#DSCI-D-590-Final-project
##Movie Script Generator
##Team- Sricharan Cheeti

##Preprocessing

####1.Splitting the Script: The script is initially split into individual lines, allowing each line to be processed separately.

####2.Whitespace Removal: Extraneous whitespaces are removed from each line. This step helps in cleaning the script, ensuring that there are no unnecessary spaces at the beginning or end of each line.

####3.Skipping Empty Lines: Empty lines are skipped. This is important for avoiding unnecessary gaps in the script, making it more compact and readable.

####4.Identifying Character Dialogues: Lines that are in all uppercase and consist of five or fewer words are identified as character dialogues. This is based on the common scriptwriting convention where character names (preceding their dialogues) are often in all caps and short. You add a special marker <CHARACTER> around these lines to distinguish them as character dialogues. This can be particularly useful for later stages of script analysis or formatting, where distinguishing between dialogue and description is essential.

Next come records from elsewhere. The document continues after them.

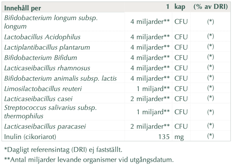Click the "**Antal miljarder levande organismer" footnote
This screenshot has width=232, height=166.
(x=89, y=159)
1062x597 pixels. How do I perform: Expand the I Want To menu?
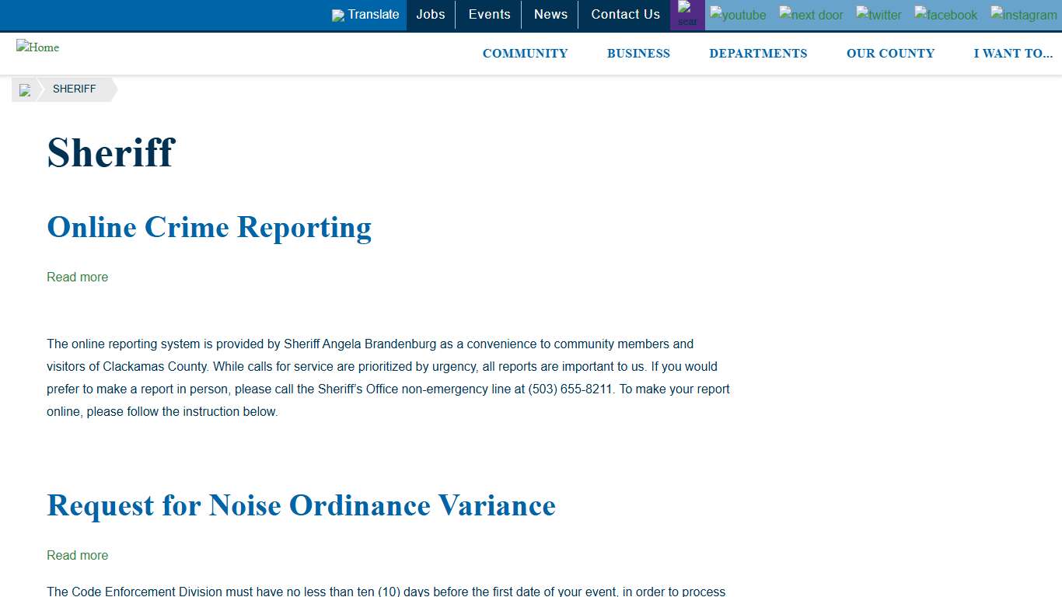click(1013, 54)
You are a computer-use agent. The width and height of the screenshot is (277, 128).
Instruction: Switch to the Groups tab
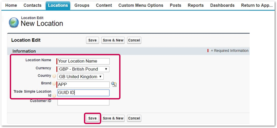[82, 6]
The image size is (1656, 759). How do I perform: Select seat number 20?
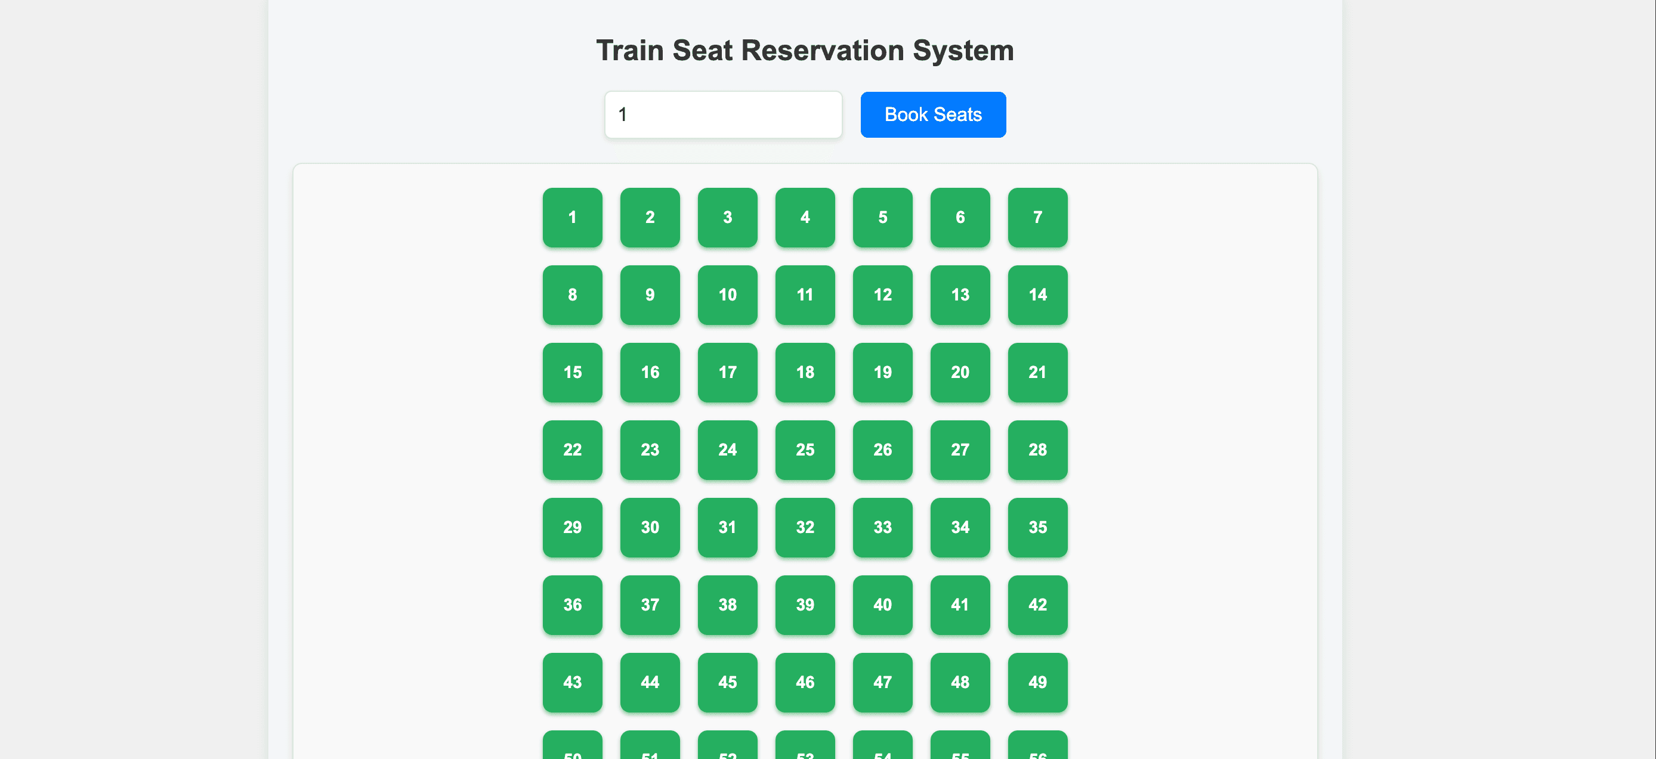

####5.Reassembling the Script: Finally, the processed lines are reassembled back into a single text block, maintaining their original order.

In [None]:
import nltk
from nltk.corpus import stopwords

nltk.download('stopwords')

[nltk_data] Downloading package stopwords to /root/nltk_data...
[nltk_data]   Unzipping corpora/stopwords.zip.


True

In [None]:
import re

def preprocess_script(text):
    """
    Preprocess the script by maintaining scene descriptions, dialogues, and special instructions.
    Cleans and formats the text for consistency.
    """
    # Split the script into lines
    lines = text.split('\n')

    # Preprocessed script
    preprocessed_script = []

    for line in lines:
        # Remove any extraneous whitespace
        line = line.strip()

        # Skip empty lines
        if not line:
            continue

        # Check for character dialogues (usually in all caps)
        if line.isupper() and len(line.split()) <= 5:
            # Add a marker for character names
            line = f"<CHARACTER>{line}</CHARACTER>"

        # Add the processed line to the preprocessed script
        preprocessed_script.append(line)

    return '\n'.join(preprocessed_script)

# Read the entire script
file_path = '/content/inglorious_basterds_script.txt'  # Replace with your script file path
with open(file_path, 'r', encoding='utf-8') as file:
    entire_script_content = file.read()

# Preprocess the script
preprocessed_script = preprocess_script(entire_script_content)

# Save the preprocessed script to a new file
preprocessed_file_path = '/content/preprocessed_script.txt'  # Replace with your desired file path
with open(preprocessed_file_path, 'w', encoding='utf-8') as file:
    file.write(preprocessed_script)


##Feature Extraction

####Tokenization:The script is broken down into individual words (tokens). This is done by splitting each line of the script into words.

####Removing Stop Words and Punctuation:Stop words (common words that typically don't contribute to the meaning, like "the", "is", etc.) are removed. This is crucial because stop words can skew analyses by their frequency while contributing little to understanding the content.Punctuation is stripped from each word. This ensures that words are analyzed based on their textual content without being influenced by surrounding punctuation.

###Word Frequency Count:A frequency count of all words (now free of stop words and punctuation) is performed using a Counter.This count helps in understanding the most common words in the script, which could be pivotal for thematic analysis.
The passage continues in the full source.